(Records from a data collection)
● ● ● ● ● ● ●

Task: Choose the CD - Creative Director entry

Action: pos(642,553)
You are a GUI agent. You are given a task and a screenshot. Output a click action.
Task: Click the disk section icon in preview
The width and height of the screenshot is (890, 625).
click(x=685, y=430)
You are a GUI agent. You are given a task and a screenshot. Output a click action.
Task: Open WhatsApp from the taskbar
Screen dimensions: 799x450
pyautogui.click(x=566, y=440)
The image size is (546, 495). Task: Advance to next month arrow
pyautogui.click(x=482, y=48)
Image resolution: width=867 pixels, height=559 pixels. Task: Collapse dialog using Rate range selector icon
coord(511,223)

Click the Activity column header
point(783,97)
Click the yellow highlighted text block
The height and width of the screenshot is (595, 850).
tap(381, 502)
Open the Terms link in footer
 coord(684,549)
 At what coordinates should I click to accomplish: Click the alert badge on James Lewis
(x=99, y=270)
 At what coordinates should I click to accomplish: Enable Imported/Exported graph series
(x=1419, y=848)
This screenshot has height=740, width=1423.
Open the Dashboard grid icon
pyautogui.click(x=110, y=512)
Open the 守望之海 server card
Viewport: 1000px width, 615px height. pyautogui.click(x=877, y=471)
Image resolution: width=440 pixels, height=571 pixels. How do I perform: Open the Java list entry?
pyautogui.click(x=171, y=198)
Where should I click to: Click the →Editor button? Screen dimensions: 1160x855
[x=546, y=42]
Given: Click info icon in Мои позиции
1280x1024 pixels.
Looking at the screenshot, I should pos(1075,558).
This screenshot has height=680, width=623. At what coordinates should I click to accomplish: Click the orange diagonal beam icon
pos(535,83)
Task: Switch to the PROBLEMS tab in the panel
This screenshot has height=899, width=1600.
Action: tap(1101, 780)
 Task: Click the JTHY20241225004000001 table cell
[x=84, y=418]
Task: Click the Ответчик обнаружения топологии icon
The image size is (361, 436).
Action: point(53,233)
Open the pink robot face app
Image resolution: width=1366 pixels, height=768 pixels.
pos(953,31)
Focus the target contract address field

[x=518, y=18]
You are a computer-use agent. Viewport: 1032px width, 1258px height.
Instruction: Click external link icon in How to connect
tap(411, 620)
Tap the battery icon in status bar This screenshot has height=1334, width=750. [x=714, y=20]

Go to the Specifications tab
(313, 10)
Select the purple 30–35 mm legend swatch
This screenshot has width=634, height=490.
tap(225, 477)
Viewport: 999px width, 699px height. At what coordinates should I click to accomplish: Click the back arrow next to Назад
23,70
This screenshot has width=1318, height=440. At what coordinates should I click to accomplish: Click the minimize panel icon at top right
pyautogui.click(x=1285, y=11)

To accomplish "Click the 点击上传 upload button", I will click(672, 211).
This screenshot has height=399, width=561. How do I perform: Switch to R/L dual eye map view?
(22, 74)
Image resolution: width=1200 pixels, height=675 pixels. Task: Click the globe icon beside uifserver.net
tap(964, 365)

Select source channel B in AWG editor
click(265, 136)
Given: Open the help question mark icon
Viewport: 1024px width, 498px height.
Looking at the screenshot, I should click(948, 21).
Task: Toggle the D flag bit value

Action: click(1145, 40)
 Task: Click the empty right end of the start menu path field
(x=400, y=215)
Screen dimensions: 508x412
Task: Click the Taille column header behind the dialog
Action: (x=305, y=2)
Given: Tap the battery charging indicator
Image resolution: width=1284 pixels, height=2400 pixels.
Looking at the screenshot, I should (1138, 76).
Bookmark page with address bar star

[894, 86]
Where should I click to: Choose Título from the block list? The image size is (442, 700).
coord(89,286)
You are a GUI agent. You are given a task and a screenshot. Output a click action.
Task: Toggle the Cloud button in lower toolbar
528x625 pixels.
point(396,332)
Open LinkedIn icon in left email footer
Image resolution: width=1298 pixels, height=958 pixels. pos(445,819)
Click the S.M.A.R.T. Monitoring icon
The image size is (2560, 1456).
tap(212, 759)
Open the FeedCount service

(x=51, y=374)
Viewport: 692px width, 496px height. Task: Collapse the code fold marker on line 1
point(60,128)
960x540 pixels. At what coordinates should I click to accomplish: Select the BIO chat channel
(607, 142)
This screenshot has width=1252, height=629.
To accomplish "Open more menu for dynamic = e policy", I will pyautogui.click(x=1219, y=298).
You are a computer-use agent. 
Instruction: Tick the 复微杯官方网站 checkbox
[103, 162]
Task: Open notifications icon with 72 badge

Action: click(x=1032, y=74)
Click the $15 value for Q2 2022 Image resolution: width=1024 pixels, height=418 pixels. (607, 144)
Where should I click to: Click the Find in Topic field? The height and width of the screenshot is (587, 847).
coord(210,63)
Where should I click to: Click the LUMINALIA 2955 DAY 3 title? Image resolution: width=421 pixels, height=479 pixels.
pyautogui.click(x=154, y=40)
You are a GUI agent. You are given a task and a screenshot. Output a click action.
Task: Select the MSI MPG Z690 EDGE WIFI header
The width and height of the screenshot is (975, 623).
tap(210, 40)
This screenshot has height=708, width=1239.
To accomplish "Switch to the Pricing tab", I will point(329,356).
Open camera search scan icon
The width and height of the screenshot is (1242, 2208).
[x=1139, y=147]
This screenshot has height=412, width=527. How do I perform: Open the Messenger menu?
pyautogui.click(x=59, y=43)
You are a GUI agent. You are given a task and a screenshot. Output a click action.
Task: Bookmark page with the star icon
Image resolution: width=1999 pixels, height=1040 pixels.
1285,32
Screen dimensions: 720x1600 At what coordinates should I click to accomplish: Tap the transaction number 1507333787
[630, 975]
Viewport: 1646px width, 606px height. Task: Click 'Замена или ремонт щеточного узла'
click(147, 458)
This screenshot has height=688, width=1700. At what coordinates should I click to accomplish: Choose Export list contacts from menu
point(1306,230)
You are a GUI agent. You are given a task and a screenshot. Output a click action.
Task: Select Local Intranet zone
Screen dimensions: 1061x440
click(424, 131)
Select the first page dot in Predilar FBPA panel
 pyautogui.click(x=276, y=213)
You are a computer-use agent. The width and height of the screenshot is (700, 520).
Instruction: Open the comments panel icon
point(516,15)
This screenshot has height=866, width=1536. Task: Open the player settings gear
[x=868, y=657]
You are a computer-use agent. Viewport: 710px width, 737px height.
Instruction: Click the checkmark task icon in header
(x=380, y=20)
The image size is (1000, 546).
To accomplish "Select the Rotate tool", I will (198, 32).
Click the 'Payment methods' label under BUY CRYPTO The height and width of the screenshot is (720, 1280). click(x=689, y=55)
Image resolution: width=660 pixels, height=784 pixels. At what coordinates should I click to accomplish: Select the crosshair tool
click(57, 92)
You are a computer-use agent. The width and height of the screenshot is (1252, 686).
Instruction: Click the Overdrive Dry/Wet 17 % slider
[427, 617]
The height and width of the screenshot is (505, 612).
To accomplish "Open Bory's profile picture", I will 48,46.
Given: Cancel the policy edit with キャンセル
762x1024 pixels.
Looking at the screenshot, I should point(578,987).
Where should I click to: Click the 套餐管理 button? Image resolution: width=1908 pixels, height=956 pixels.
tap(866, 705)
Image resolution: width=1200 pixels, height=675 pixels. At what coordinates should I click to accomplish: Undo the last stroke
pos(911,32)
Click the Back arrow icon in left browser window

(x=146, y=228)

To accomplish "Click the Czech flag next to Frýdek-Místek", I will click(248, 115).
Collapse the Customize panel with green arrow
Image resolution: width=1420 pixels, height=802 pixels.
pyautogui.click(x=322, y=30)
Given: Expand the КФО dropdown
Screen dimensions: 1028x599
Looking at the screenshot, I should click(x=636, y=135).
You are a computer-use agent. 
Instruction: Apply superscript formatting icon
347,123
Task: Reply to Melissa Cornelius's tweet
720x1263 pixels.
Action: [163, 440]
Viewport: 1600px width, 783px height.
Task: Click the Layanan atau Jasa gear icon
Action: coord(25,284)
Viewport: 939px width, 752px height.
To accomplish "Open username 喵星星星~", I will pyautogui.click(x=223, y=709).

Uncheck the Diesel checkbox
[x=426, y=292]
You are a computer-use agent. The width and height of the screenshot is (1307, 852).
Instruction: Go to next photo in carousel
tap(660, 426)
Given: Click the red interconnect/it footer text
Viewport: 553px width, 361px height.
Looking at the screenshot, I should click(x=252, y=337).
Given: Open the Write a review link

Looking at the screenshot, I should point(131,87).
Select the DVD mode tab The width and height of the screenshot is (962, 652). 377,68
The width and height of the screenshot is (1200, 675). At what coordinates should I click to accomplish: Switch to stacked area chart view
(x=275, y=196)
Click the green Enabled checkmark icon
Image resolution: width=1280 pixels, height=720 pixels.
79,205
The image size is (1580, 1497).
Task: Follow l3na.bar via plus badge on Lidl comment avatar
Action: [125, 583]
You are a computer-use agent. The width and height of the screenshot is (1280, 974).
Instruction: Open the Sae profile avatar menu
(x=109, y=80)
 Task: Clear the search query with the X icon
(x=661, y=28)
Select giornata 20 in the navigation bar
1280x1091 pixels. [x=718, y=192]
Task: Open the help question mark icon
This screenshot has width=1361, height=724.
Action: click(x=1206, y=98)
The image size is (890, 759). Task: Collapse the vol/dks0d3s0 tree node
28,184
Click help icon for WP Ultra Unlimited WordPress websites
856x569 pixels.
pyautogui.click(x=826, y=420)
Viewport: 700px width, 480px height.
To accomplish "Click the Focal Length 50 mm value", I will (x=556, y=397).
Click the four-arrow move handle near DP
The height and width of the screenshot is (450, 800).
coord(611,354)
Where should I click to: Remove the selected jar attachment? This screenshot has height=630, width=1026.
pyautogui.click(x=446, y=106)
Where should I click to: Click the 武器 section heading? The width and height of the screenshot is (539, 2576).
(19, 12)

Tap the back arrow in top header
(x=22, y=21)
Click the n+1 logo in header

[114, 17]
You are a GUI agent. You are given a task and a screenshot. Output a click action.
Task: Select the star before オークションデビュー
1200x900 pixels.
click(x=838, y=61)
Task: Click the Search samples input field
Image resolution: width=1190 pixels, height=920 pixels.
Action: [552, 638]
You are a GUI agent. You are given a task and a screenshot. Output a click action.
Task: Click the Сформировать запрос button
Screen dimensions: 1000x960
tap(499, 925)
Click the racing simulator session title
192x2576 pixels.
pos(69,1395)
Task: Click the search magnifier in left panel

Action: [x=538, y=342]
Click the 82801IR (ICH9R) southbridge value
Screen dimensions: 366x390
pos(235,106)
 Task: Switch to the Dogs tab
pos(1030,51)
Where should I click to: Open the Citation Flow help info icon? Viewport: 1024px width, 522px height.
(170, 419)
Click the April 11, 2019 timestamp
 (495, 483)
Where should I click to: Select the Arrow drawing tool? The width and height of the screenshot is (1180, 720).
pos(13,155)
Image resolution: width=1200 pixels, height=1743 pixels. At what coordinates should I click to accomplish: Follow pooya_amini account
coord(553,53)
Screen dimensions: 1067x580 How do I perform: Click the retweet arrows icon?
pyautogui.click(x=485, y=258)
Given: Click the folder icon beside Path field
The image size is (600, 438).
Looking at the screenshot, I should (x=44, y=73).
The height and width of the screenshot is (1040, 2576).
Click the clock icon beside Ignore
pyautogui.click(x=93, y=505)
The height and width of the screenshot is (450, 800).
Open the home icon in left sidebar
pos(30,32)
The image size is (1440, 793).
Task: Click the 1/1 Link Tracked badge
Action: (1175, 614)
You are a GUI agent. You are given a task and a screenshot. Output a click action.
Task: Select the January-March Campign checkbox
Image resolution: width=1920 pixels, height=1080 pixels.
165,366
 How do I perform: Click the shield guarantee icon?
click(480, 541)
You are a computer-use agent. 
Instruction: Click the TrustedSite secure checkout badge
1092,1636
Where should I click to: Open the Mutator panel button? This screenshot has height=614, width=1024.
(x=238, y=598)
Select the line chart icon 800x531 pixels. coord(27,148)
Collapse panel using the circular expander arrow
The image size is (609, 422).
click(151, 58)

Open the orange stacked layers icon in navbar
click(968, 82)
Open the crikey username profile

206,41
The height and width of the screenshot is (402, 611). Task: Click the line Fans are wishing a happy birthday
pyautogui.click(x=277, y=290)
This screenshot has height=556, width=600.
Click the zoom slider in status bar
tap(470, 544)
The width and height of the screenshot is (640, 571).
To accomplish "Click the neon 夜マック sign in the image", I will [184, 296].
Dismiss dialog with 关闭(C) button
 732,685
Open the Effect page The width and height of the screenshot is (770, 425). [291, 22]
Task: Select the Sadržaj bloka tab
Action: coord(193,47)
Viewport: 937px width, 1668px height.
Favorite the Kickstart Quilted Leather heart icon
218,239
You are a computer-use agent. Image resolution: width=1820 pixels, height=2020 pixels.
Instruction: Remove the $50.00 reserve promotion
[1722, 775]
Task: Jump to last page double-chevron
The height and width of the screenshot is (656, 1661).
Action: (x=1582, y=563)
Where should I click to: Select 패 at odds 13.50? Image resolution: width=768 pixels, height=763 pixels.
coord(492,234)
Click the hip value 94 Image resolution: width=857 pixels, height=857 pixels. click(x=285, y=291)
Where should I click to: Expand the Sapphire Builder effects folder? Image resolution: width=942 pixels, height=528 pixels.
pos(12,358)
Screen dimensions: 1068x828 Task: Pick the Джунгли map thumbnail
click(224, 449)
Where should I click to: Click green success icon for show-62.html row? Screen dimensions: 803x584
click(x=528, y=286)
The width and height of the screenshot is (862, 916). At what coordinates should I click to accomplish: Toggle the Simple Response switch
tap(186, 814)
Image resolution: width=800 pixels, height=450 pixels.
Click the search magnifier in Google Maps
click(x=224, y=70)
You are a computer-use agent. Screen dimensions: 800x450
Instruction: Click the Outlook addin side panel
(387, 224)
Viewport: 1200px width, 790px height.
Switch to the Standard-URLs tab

● ● ● ● ● ● ●

[Exercise details] Of the lines above, show those in which "battery" appears.

[Task response]
Tap the battery icon in status bar This screenshot has height=1334, width=750. [x=714, y=20]
Given: Tap the battery charging indicator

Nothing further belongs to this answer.